[Saved data entries]
--- START ---
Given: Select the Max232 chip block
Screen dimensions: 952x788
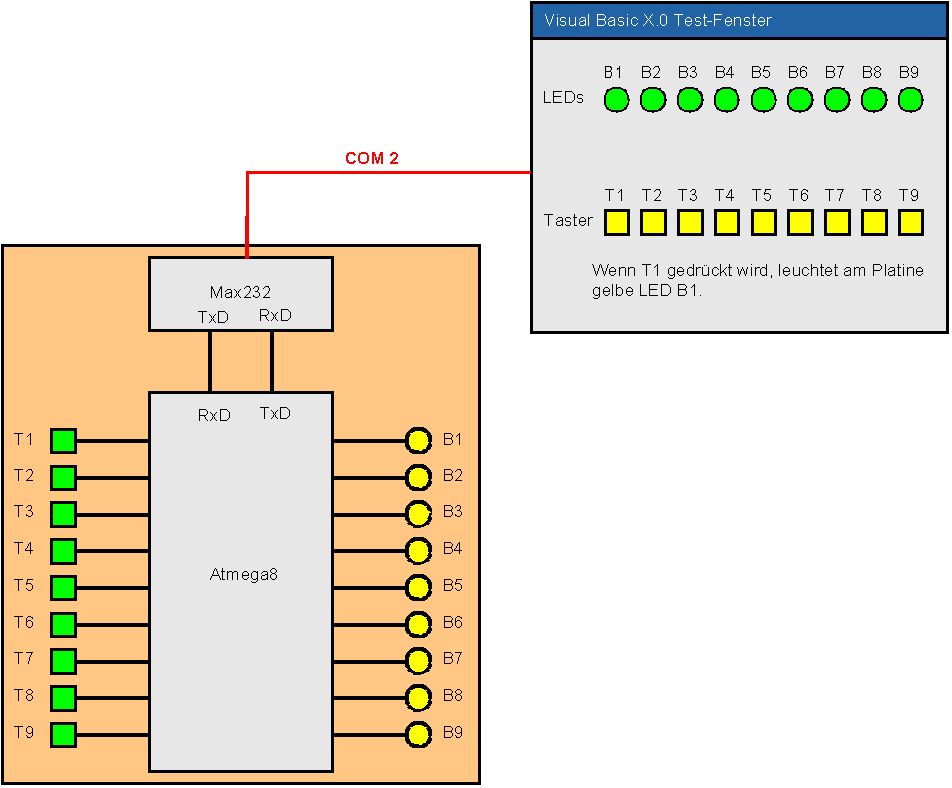Looking at the screenshot, I should [241, 294].
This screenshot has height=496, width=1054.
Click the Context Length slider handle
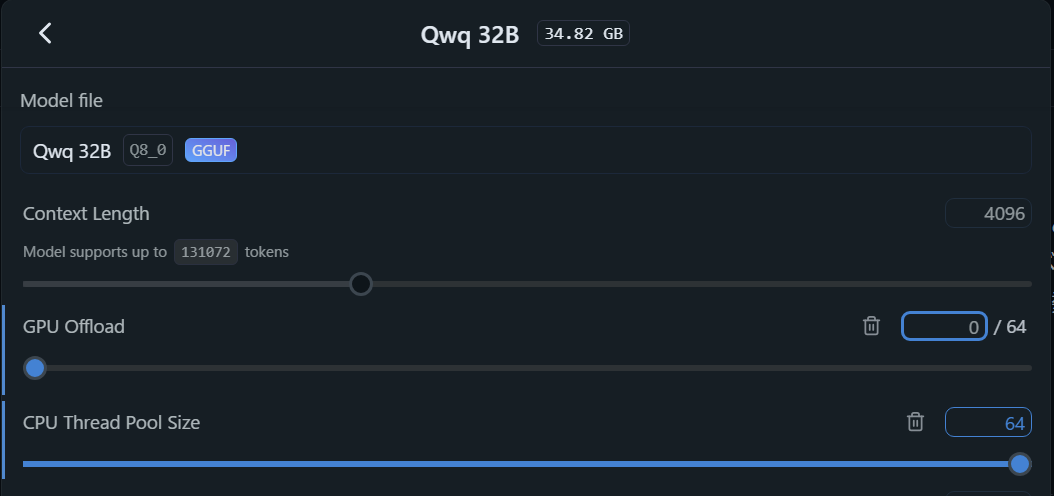[x=361, y=284]
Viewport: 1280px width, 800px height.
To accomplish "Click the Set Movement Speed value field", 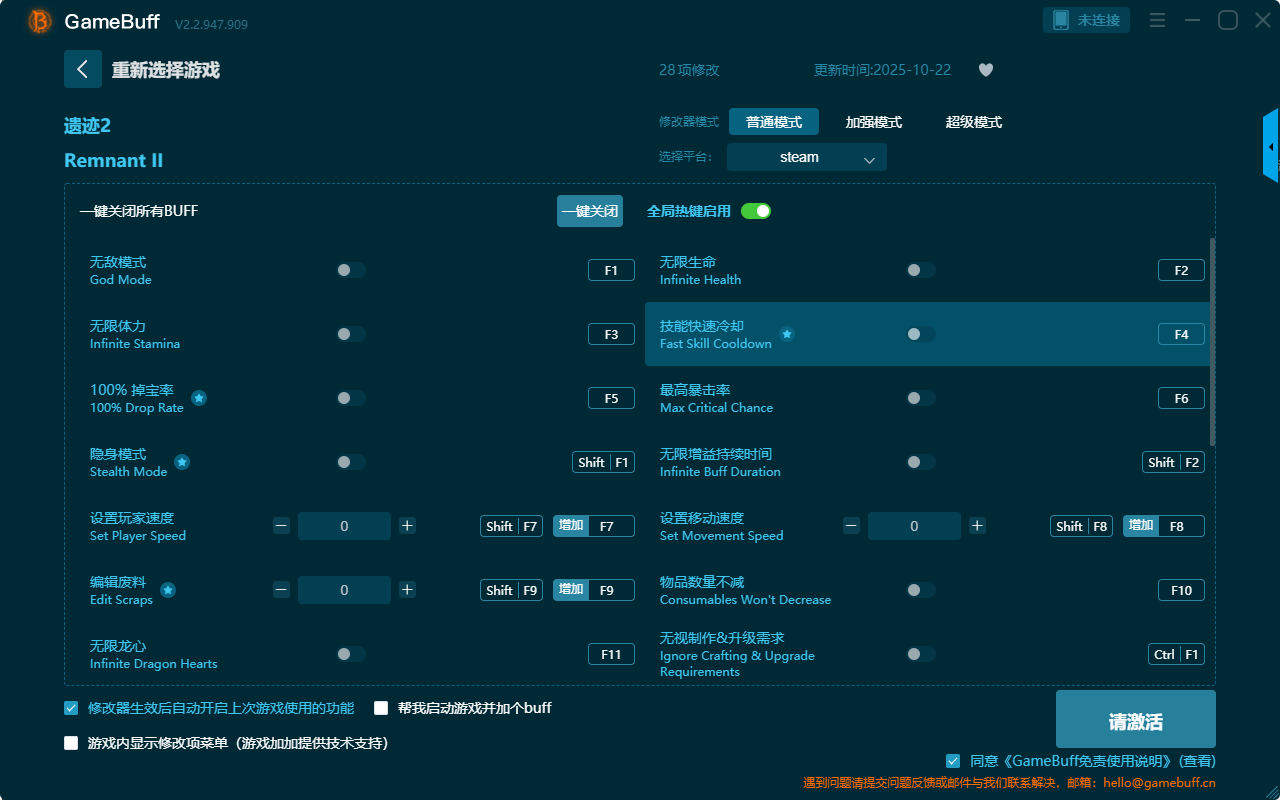I will 913,526.
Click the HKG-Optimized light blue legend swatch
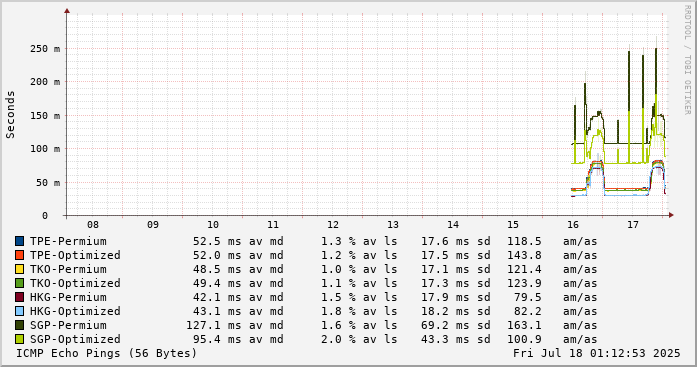This screenshot has width=697, height=367. tap(19, 311)
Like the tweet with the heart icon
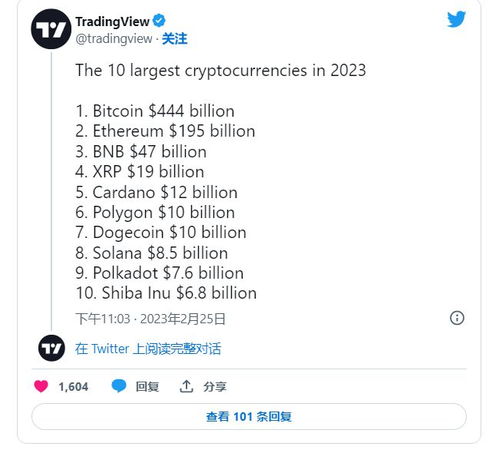This screenshot has width=499, height=453. [41, 386]
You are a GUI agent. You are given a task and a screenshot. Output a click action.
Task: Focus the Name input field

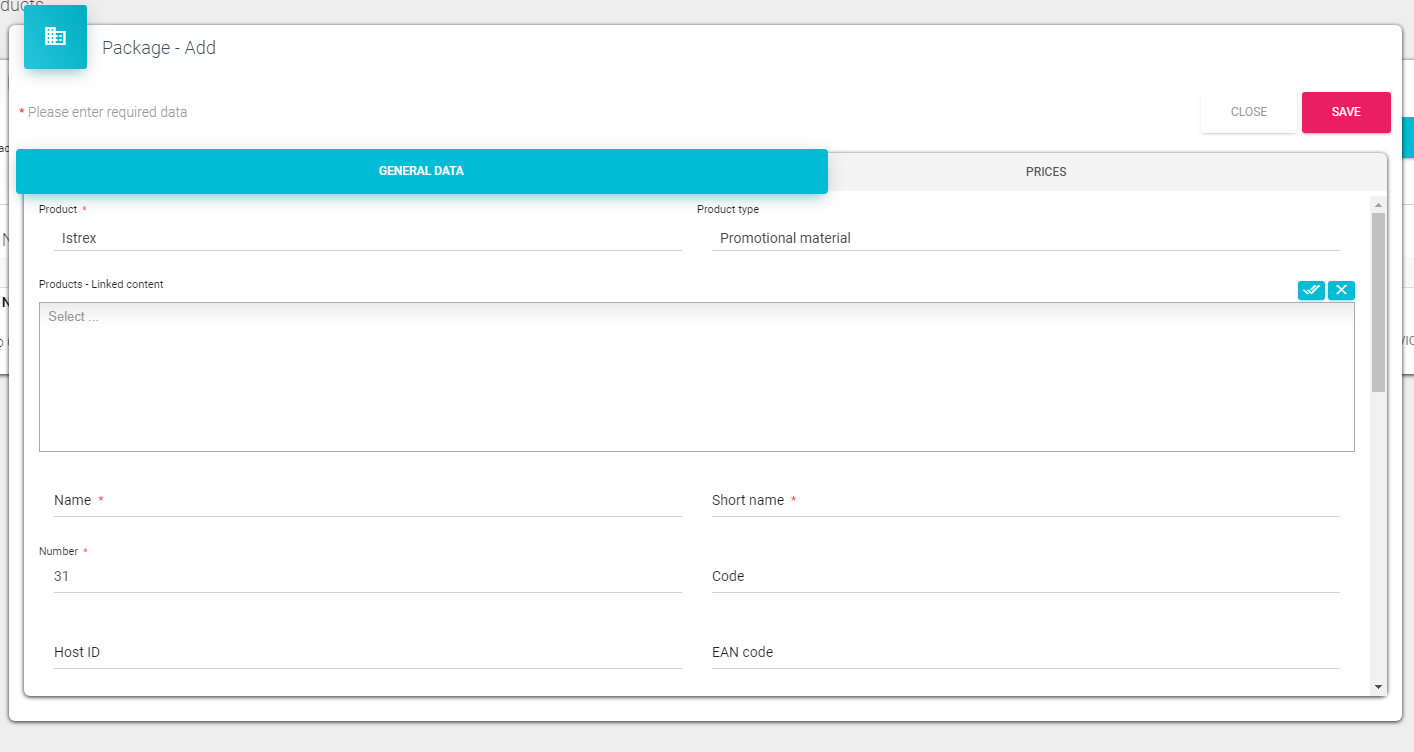tap(367, 501)
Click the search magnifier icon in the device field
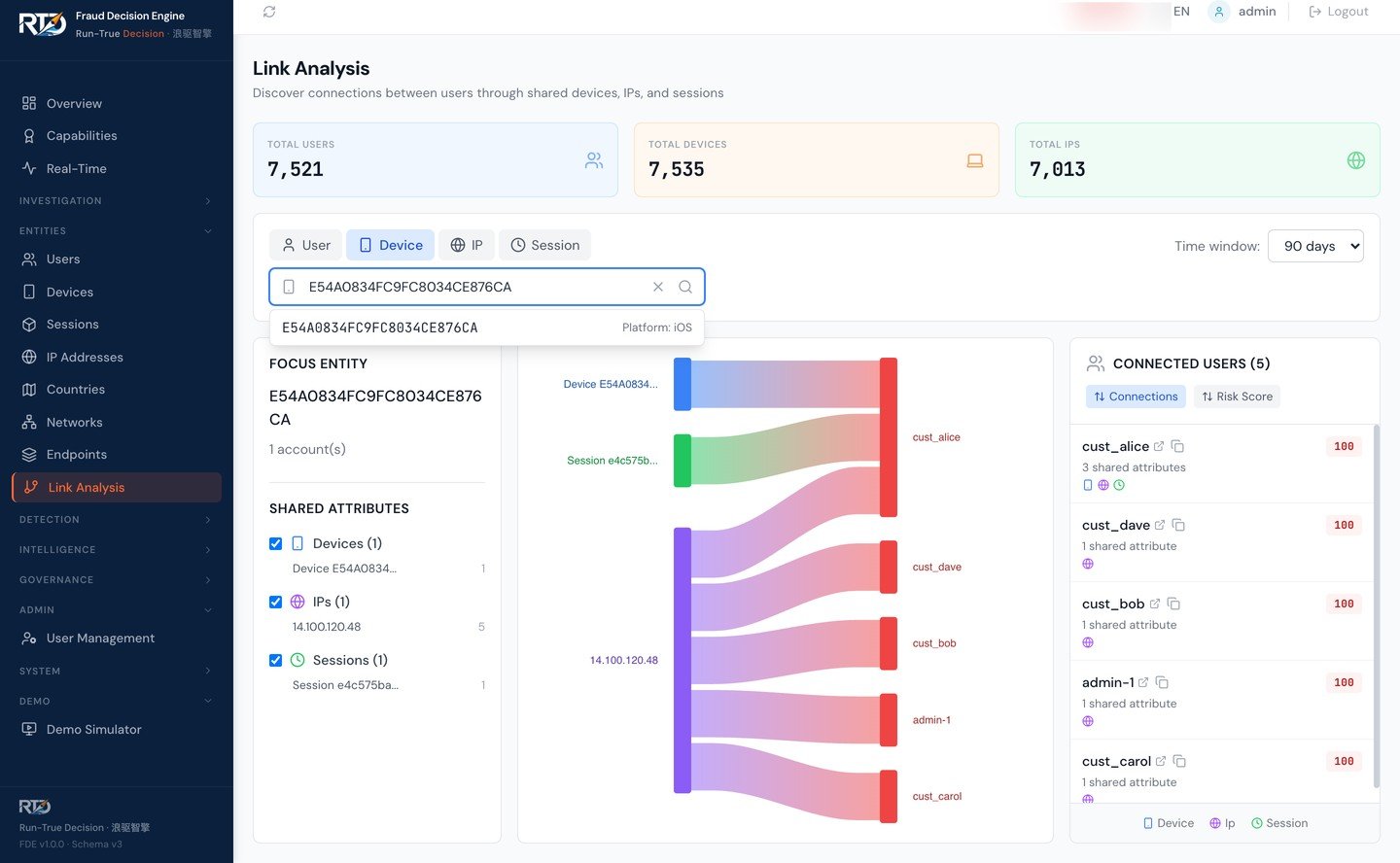1400x863 pixels. click(x=685, y=287)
--- END ---
About this task: Extract the run of lines beginning with the line that holds "Click the search" and ending at the last line of the data, inclusive. Exclude any pictures from the copy.

Problem solution:
Click the search magnifier icon in the device field
1400x863 pixels. click(x=685, y=287)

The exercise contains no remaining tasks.